La Gazette de la grande ile

Ministère de la Jeunesse et des Sports – INJ : Soupçon de malversation financière

Publié le 02 février 2021

Suite à notre article de jeudi dernier (cf : La Gazette de la Grande île du 28/01/21), intitulé : Lovatiako Ralaivao : « Rien que des projets en échec », les choses s’accélèrent et les révélations se succèdent au sein du département de la Jeunesse et des Sports.

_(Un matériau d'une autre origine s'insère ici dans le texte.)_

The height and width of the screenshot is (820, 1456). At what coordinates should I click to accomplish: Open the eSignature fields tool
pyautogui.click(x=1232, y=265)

La dernière en date fut une révélation sur paraît-il, une descente de l’Inspection Générale de l’Etat (IGE) au bureau du Secrétaire Général (SG) du Ministère de la Jeunesse et des Sports (MJS), Lovatiako Ralaivao jeudi dernier, et un soupçon de malversation financière au sein de l’établissement de formation, l’Institut National de la Jeunesse (INJ) à Carion, un établissement rattaché au Secrétariat Général (SG) du MJS.

En effet, selon une source bien informée et qui veut bien sûr garder l’anonymat, il semblerait que l’INJ fait actuellement l’objet d’un soupçon de malversation financière. D’après notre source, en 2020, l’INJ a reçu de l’Etat malgache, une subvention d’un montant de six cent millions d’ariary (600 000 000 ariary), l’équivalent de trois milliards de francs (3 000 000 000 fmg) pour le fonctionnement et la formation des étudiants en Inspecteurs de la Jeunesse. Là où le bât blesse est qu’en 2020, il n’y a jamais eu le moindre étudiant en formation à l’INJ, et la question coule de source, où sont donc passés les trois milliards d’ariary de subvention destinés à la formation à l’INJ. D’après notre source, cette subvention est l’illustration parfaite du fameux « retour de transfert » au MJS. Un retour de transfert des subventions allouées aux établissements rattachés au MJS et dont le mécanisme est le suivant. Les subventions sont versées aux établissements rattachés au MJS. A charge pour ces derniers de transférer l’argent au TAFITA, un organisme de financement du sport et de la jeunesse, et rattaché au MJS. De TAFITA, le retrait de l’argent se fait à qui de droit, généralement, le Secrétariat Général, le patron des organismes rattachés, en liquidité s’il vous plaît. A partir de là, l’on pratique le fameux, 60-40. C’est-à-dire, 60 % de l’argent destiné à qui de droit et 40 % de l’argent pour l’établissement en question.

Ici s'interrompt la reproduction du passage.